The binge eating disorder, where obesity is a prognostic problem, could also lead to the metabolic syndrome (consists of diabetes mellitus, hypertension, and hyperlipidemia). Furthermore, this illness tends to become chronic and unfortunately also to relapses. Many patients only seek help as a consequence of the weight gain as a result of the illness, instead of already within the scope of the eating attacks.
Comborbidities (associated disorders)
In particular with bulimia nervosa, but also with the binge eating disorder, many other psychiatric illnesses often appear. Only very seldom is a person affected by one of the eating disorders in isolation. In the case of such a disorder, the clinician’s responsibilities always include a fast and thorough explanation of potential further suffering.
Causes of eating disorders
As already mentioned in the first part of the talk, these are disorders with a multi-factor genesis, which cannot only be due to the contemporary ideal of beauty. Similar to anorexia, bulimia has also existed for a significantly longer period of time and since a period when the ideal was represented by a completely different type of body. The factors (genetic, neurobiology, psychotherapeutic theories) are substaintially more complicated than often assumed, and furthermore also interact with each other.
Risk factors for bulimia and the binge eating disorder
Therapy in the case of bulimia and binge eating disorder
Although bulimics and patients with binge eating disorders often experience great psychological stress, their ideas as regards therapy are often not compatible with those of clinicians. In many cases, there is only a desire to reduce/eliminate the eating attacks and many patients do not strive for regular eating behaviour.
Establishing the right motivation and insight with patients can often take time (keyword: waiting game)
Within bulimia, the frequent vomiting can lead to numerous subsequent complications, for example, electrolyte imbalance (change of the body salts), which require appropriate treatment.
Self-help is of great significance in the treatment of this eating disorder as a first step of therapy. Sometimes this is the only help which is necessary for patients.
It is also important that the therapy is carried out by properly trained people with expertise in eating disorders. In practice this is often not the case. Therapy with medication is of great significance for these eating disorders.

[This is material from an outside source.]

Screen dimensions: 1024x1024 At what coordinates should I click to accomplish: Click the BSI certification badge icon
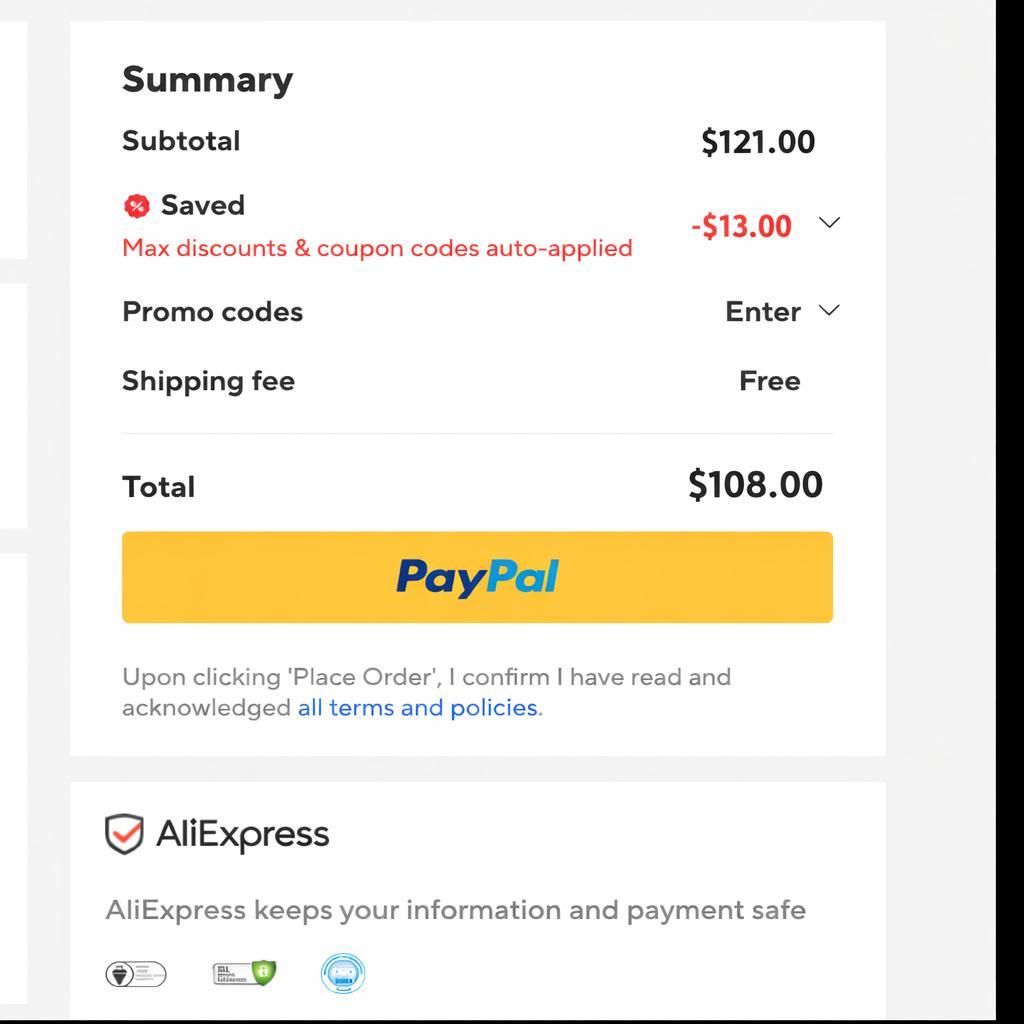[136, 973]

Especially with bulimia, a tiered programme has been proven to be particularly helpful. In the first place, there are self-help programmes in book form as well as psychoeducation for the individual concerned as well as their family. Self-help is conducted personally by patients but can also be guided. Non-experts can offer this.
In particular, anti-depressants can be administered, above all selective serotonin reuptake inhibitors as these also have an appetite-regulating function and an anti-bulimic effect. With this medication, it is possible to reduce the number of eating attacks but they should, however, be taken over a longer period of time and under no circumstance should they be discontinued suddenly.
For the binge eating disorder, there is also a self-help programme in book form. In the case of this disorder, cognitive behavioural therapy has proven to be particularly effective.
Possible therapy with medication in the case of the binge eating disorder also includes selective serotonin uptake inhibitors (anti-depressants) as well as anticonvulsant drugs (author’s note: anti-convulsant drugs are used for epilepsy). A successful reduction of eating attacks is often possible by means of a combination of psychotherapy and medication. Patients with this disorder are, however, unfortunately also apt to relapse.
The interest on this topic was evident from the almost full Van-Swieten-Saal. The experts were available for questions after the lecture and the audience made good use of this possibility. Both speakers succeeded in conveying specialist, complex information in a manner which was understandable.